I’ve been doing Kaggle competitions for awhile (although with not much success), and I’ve learning quite a few things along the way. One of which is how to properly approach the problem, and iterate through it to climb the LB (leader board).

Setting the baseline

The first thing I would do is to use some very simple features, and build a quick model that has a relatively low bias.

I’ll then use cross validation to ensure that I have low variance between train-test splits. This ensures that i’m not overfitting to any segment of the training data.

After getting a satisfactory bias and variance value, we cross our fingers, and submit our prediction to see how well it does on the LB!

There are now 3 things you need to take note of:

Cross Validation Score (CV Score)

Leader board Score (LB Score)

Difference between CV and LB Score (Your variance on the testing set)

If the difference between your CV and LB is high, you’re overfitting the training data. Try to tune your model so that the difference isn’t too high.

Feature Generation

Now that you got your baseline, Do Not Modify Your Model’s Parameters!….. yet

Using parameters for the baseline model, you want to generate more features to increase your CV score. Then you make submissions to the LB to checkout your LB score. If your CV score increases, but your LB score stays the same or decreases, you’re overfitting.

Here’s a snippet of my comments I used to keep track of my CV/LB climb:

xgb_params = {
    'max_depth': 4,  # the maximum depth of each tree
    'eta': 0.01,  # the training step for each iteration
    'silent': 1,  # logging mode - quiet
    'objective': 'multi:softprob',  # error evaluation for multiclass training
    'gamma': 0.9,
    'alpha': 0.3,
    'colsample_bytree' : 0.09,
    'subsample' : 0.09,
    'num_class': 9}  # the number of classes that exist in this datset

## Original
nfolds = 5
CV = 0.7299
std: 0.0112
LB = 0.67291

Difference = 0.05699

## changed rolling window size
nfolds = 5
CV = 0.7458
std: 0.0207
LB = 0.67995

Difference = 0.06585

## added quantile features
nfolds = 5
CV = 0.7564
std: 0.0167
LB = 0.68347

Difference = 0.07293

## dropping mean
using smaller feature set (50)
nfolds = 5
CV = 0.7670
std: 0.0243
LB = 0.69284

Difference = 0.07416

## adding iqr and trimming mean
using smaller feature set (70)
nfolds = 5
CV = 0.7740
std: 0.0257
LB = 0.69988

Difference = 0.07412

As you can see, my parameters are the same, and I’m only adding or removing features to push up my CV and LB

Feature Selection

Feature generation was the process of adding in new features, but using all the features (if you have a lot of them), is usually too noisy.

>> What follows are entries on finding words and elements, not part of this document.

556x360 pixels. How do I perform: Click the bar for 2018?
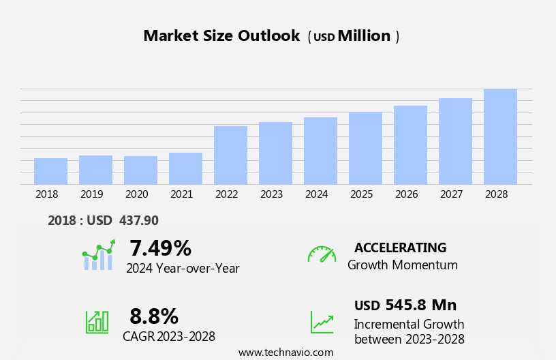50,171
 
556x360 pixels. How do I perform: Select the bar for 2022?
230,155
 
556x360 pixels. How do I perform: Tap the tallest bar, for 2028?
500,136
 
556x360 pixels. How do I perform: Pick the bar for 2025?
365,148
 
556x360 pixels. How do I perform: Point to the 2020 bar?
140,170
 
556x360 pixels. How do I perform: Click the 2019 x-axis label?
91,194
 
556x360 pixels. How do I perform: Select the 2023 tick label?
271,194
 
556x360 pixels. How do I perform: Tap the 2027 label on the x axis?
451,194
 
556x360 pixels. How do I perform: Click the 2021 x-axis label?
181,194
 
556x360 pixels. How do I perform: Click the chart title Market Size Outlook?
221,36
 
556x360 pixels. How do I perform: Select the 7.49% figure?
160,248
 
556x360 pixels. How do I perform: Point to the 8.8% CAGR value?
154,316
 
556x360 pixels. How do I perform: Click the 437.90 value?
138,221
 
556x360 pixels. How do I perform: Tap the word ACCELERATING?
400,247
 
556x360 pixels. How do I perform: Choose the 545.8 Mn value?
420,305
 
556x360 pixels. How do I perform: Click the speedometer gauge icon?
322,254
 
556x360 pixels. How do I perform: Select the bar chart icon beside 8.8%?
97,321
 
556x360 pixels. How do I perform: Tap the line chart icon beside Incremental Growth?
322,322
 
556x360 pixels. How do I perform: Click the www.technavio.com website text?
285,352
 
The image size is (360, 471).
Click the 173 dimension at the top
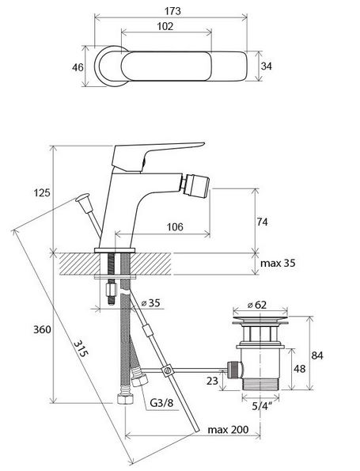pyautogui.click(x=172, y=11)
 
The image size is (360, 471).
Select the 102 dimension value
pyautogui.click(x=165, y=26)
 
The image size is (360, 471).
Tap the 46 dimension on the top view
pyautogui.click(x=78, y=67)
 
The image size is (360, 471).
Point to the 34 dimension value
pyautogui.click(x=266, y=66)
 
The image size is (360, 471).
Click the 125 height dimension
pyautogui.click(x=42, y=192)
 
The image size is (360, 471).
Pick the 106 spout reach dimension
pyautogui.click(x=175, y=226)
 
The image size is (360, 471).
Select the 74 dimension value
pyautogui.click(x=262, y=222)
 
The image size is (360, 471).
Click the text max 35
pyautogui.click(x=278, y=263)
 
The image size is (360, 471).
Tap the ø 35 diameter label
pyautogui.click(x=151, y=302)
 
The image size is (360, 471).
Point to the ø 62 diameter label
pyautogui.click(x=256, y=305)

Most models like XGBoost and LightGBM have functions to tell you which features have the most impact on your prediction. You would want to trim your selected features to only include those high impact ones.

By doing this, I was able to push my score up just a little bit more!

Parameter Tuning

Once you’re done with Feature Generation and Feature Selection, then we come to parameter tuning phase.

In this phase, we want to tune the parameters to reduce bias, variance, and CV-LB difference. You can use functions like GridSearch to efficiently search across a range of parameters

Conclusion

Baseline -> Feature Generation -> Feature Selection -> Parameter Tuning!

This isn’t a silver bullet to all competitions, but its the strategy that I use regularly.

In data science and Kaggle, there are plenty of moving parts, and it’s easy to get lost in the myriad of factors affecting your prediction. It’s always good to have a system to isolate and tackle the problem!